Problems which I overcame! Quickly and with some difficulty! Most of my time was spent on the interface, actually, since it was the part I knew the least about. The design was pretty easy (or it was easy in the extent that I produced an interface experience that I, personally, found satisfying, and which failed to produce a/any complaint(s) from the people for whom I made it) but the actual construction took a lot of learning when it came to displaying and updating the right variables in the right places and when. There are many values shared between user input boxes (Tk.Entry), where the user enters various bits of data, lists (Tk.Listbox), which have selectable entries and a lot of straight-forward appearance parameters, labels (Tk.Label), which display values either as static text or from various types of Variable, and, of course, the item data sheet that the user provides (read using ConfigParser from an simple external text document I can tell you how to make, and internally, as a chaotic dictionary of lists and Variables and strings and numbers). Incidentally, I ended up extending (adding my own functions and attributes to) a few of Tkinter's basic classes, and this part of the project was actually one of the most interesting. A great many parts of the original module have been deliberately constructed in a way that simplifies that kind of extension, and while I had to go outside of that on an occasion or two, it was absolutely a worthwhile lesson!

The Variables were the most perplexing part, because Tkinter is the least forthright about them and because they are more flexible than they let on. These variables can be equipped with callback functions that allow them to alter their contents, or the contents of other widgets, or do some other crazy third thing, whenever they are altered, or even just whenever something looks at their values. That part was easy and extremely useful once I got the hang of it! They can also be given specific names by which other functions and widgets may identify them, and while I found this quite useful as well, its lack of stability was somewhat less endearing since Tkinter will not tolerate two variables with the same name (a legitimate and preventable issue!) and will not necessarily tell you when this has happened or where (I am less okay with this).

Another interesting thing about Tkinter is that it offers multiple obvious ways of accomplishing the same thing, which is a bit of a problem for "The Zen of Python," a sort of mantra that a lot of people in the community take quite seriously. As an example, you may almost always alter the configuration of a widget in at least two ways: - Use Widget.config(some_attr = value) and change one or several attributes at once using arguments, or - Setting them using attribute names as keys, like so: Widget['some_attr'] = value. - There are other ways too but none spring to mind.

Also, widgets can be stored in attributes, but you can also call them up using their names: a widget created in the line

myObject.my_widj = Label(master=tk_root, text='Yo, babe(l), I am a Label!', name='lbl_annoyinglabel')

..can be accessed directly either by way of some object attribute reference:

myObject.my_widj.config(text = "Hey, id'jit, I'm a widget!")

..which is absolutely normal in Python, or by calling it by name from its master object:

tk_root.nametowidget('lbl_annoyinglabel')['text'] = 'Please stop talking.'.

Naturally, you would probably want to use the first method as often as possible, because it involves fewer operations and would probably be easier to maintain. But the second way, more elaborate though it may be, lets you save on assigning attributes by tracking widgets using Tcl's internal structure. (n.b.: I cannot say I have ever found myself running out of room for attributes in a namespace but I am also a complete amateur as a programmer so please bear with me. <3 )

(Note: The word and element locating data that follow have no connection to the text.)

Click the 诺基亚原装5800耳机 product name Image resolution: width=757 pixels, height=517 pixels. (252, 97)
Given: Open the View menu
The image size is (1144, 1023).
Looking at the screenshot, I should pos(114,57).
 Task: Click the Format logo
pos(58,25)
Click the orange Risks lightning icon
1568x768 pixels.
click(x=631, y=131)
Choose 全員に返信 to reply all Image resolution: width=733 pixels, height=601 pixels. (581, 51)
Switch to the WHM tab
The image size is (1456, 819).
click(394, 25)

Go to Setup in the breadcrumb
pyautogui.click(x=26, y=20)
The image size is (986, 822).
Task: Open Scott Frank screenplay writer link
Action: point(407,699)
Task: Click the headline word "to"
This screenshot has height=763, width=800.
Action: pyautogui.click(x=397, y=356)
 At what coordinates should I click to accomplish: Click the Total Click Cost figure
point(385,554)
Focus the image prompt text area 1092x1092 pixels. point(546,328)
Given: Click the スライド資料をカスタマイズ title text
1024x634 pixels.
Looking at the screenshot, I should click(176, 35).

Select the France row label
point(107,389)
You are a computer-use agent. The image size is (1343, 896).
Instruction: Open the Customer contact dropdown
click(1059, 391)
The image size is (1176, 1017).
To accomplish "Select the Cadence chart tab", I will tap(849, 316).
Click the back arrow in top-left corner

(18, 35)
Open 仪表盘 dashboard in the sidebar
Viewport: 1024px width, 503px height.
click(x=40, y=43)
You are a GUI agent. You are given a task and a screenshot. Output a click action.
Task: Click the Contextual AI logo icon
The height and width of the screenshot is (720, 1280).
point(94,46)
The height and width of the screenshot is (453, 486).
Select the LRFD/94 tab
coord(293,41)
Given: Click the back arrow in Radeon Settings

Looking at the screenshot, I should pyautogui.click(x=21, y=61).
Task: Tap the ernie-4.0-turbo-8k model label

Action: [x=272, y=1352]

Interestingly, actual structure of the input sheets was the next-most time-consuming part. Trying to find a data format that would be easily comprehensible by anyone who picked it up (probably only going to be two people, plus myself, if even that many) and which also met with ConfigParser's profoundly elusive approval was a somewhat complex task. It turned out to be exactly as hard as I thought it would be, at least, and there were no surprises here. You can see a blank template of the input sheet here!

The actual drop generator code-- the element which takes the user-supplied data and returns a random selection of items from it, according to their initial and supplemental parameters; the single element that the entire program is built to support-- only took an hour to complete, actually. I did it last and by then, all of the parameters and variables and their names and locations had become obvious, and since it was a pretty plain function to start with, it was done quickly. It was interesting to note how much more effort it was to pack this simple function up into a pretty interface than it took to build the core element itself. I suppose we see this everywhere: a car is just self-propelled chairs; a human is just a gangly, leaky chariot for a suite of genitalia; this software is just 'arbitrary decisions' packed in a pretty box. A very pretty box that I will no doubt look back on in two years and wonder what I was thinking, I hope!~ <3

Anyway I completed it and delivered it and it is my first free-standing piece of software that some other person might actually use for their purposes, and that is a sense of accomplishment I have not felt since the WSDOT departmental library people told me they wanted to include my undergraduate thesis in their stacks.

As an aside, I had considered making a companion tool to go with the drop generator that simplified drop sheet creation. It would not be over-hard to make: all it is liable to be is another Listbox with a text entry field attached, a button or two to add and remove entries, a few other configurables, and a ConfigParser set up to save it all out, but I feel as though the drop sheet format-- sensitive as it is to typographical problems and formatting issues-- is probably easy enough to use. Also there are two people using it and I am in touch with one of them almost every day. Still, food for future thought!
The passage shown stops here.